Greek short-term rental industry heading towards saturation

Greece: According to data by AirDNA, an increase in the country’s available listings and booked nights, coupled with a decrease in occupancy and revenues, points to market saturation.

Last year, between the end of December 2018 and the end of December 2019, the number of available ‘entire place’ listings increased by 23.9 per cent across Airbnb and HomeAway.

During the same period, RevPAR fell by 9.4 per cent while occupancy rate declined 15 per cent.

“What this suggests to us is that Greece is at a critical point. Its heading towards market saturation which is an indication that supply is much higher than the demand,” said Aimee Trusler, international sales manager at AirDNA.

The island of Andros in the Cyclades led the top five markets, with a rise of 25.02 per cent of daily RevPAR growth. Lesvos (+19.5 per cent), Thessaloniki (+14.18 per cent), Kavala (+4.28 per cent) and Naxos and the Small Cyclades (+3.77 per cent) then followed.

In terms of the number of listings, Crete, Athens and Corfu were the top three destinations respectively.

“Athens has a huge amount of growth in professionalisation… This means being available 365 days a year, reaching an occupancy rate upwards of 50 per cent, and having booked days for more than half of the year,” Trusler said.

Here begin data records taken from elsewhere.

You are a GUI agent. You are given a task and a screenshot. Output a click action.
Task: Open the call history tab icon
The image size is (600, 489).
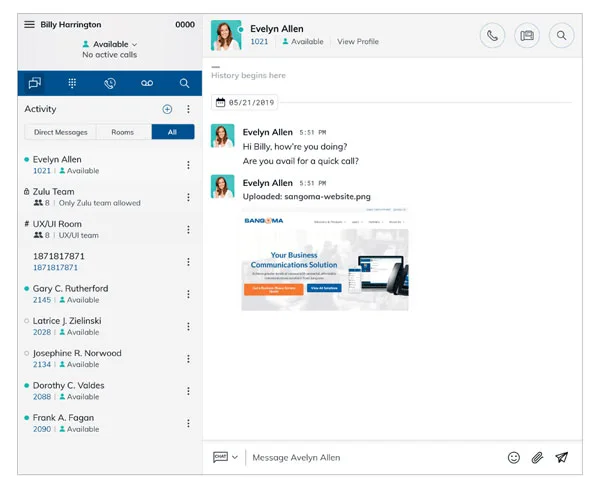coord(109,84)
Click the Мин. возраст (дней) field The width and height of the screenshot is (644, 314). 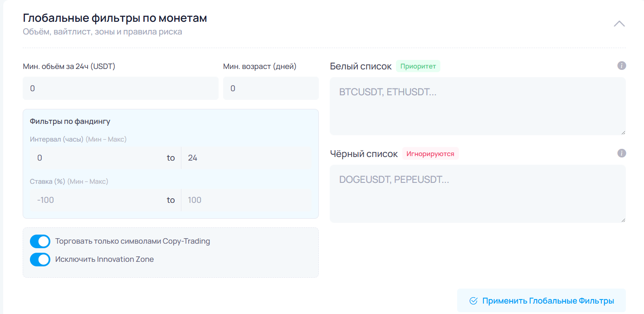coord(271,88)
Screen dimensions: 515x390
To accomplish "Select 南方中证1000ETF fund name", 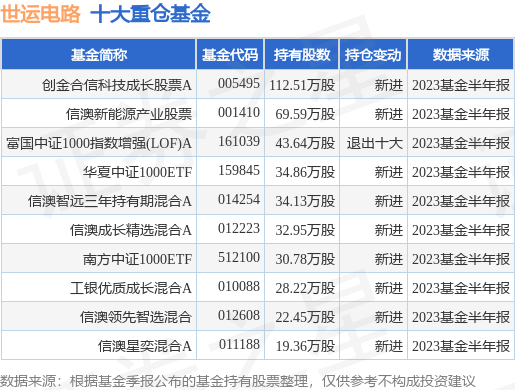I will coord(137,259).
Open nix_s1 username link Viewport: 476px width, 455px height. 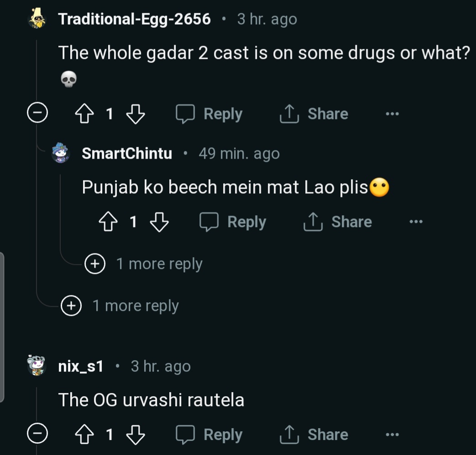pyautogui.click(x=81, y=366)
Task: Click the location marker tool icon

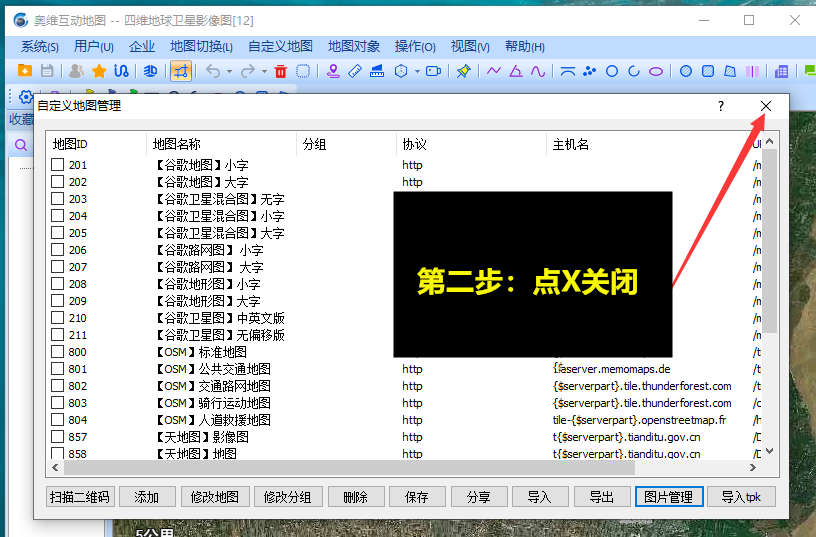Action: coord(335,71)
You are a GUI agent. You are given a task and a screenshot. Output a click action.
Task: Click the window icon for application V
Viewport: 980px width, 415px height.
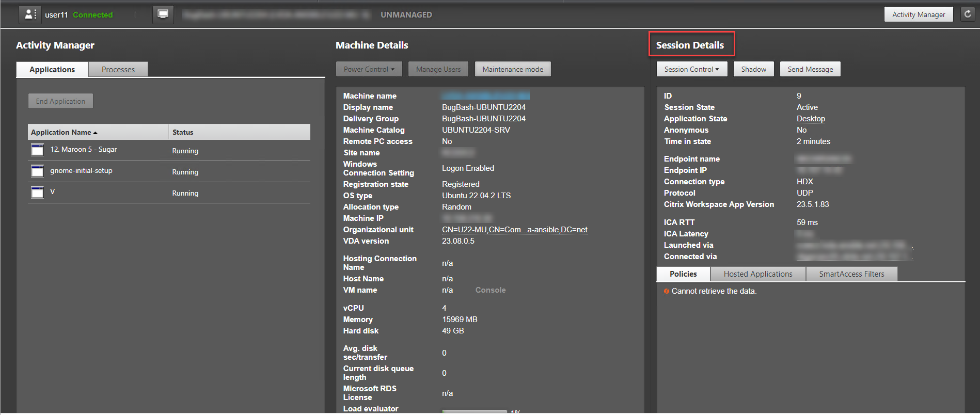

According to AirDNA, active listings in Athens on both platforms (Airbnb and HomeAway) surpass 13,634 (12,213 listings on Airbnb and 1,421 listings on Homeaway), up year-on-year from some 12,300.

Looking at the global market, Trusler said that short-term rentals are becoming more popular, with 23 per cent increase in people staying at alternative accommodation in the last two years. 

“We can see now that short term rental demand is going up. We can see that a large percentage of people have stayed in a short-term rental in the last two years…That’s why it’s becoming more and more important to build your brand,” she said.